Book review: The Willpower Instinct: How Self-Control Works, Why It Matters, and What You Can Do To Get More of It, by Kelly McGonigal.
This book starts out seeming to belabor ideas that seem obvious to me, but before too long it offers counterintuitive approaches that I ought to try.
The approach that I find hardest to reconcile with my intuition is that self-forgiveness over giving into temptations helps increase willpower, while feeling guilt or shame about having failed reduces willpower, so what seems like an incentive to avoid temptation is likely to reduce our ability to resist the temptation.
Another important but counterintuitive claim is that trying to suppress thoughts about a temptation (e.g. candy) makes it harder to resist the temptation. Whereas accepting that part of my mind wants candy (while remembering that I ought to follow a rule of eating less candy) makes it easier for me to resist the candy.
A careless author could have failed to convince me this is plausible. But McGonigal points out the similarities to trying to follow an instruction to not think of white bears – how could I suppress thoughts of white bears of some part of my mind didn’t activate a concept of white bears to monitor my compliance with the instruction? Can I think of candy without attracting the attention of the candy-liking parts of my mind?

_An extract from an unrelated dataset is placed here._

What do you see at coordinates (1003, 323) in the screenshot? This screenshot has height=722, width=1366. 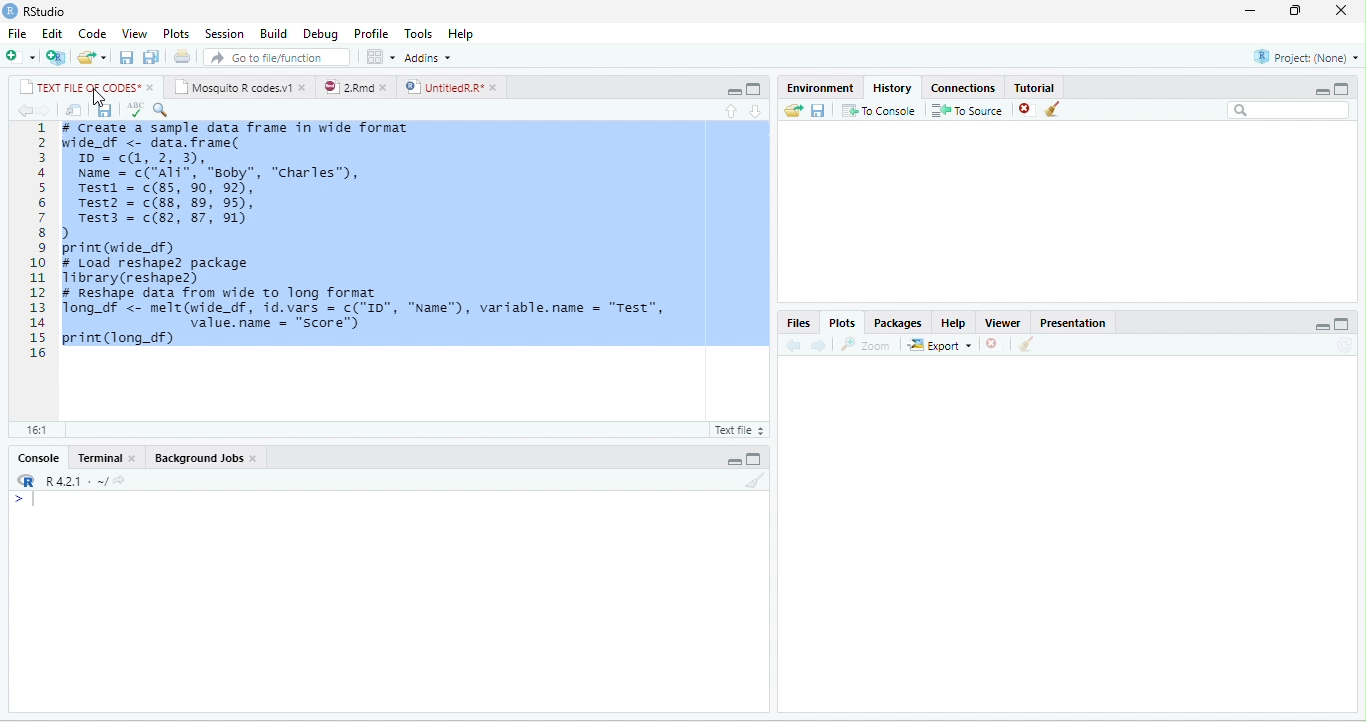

As a result of reading the book, I have started paying attention to whether the pleasure I feel when playing computer games lives up to the anticipation I feel when I’m tempted to start one. I haven’t been surprised to observe that I sometimes feel no pleasure after starting the game. But it now seems easier to remember those times of pleasureless playing, and I expect that is weakening my anticipation or rewards.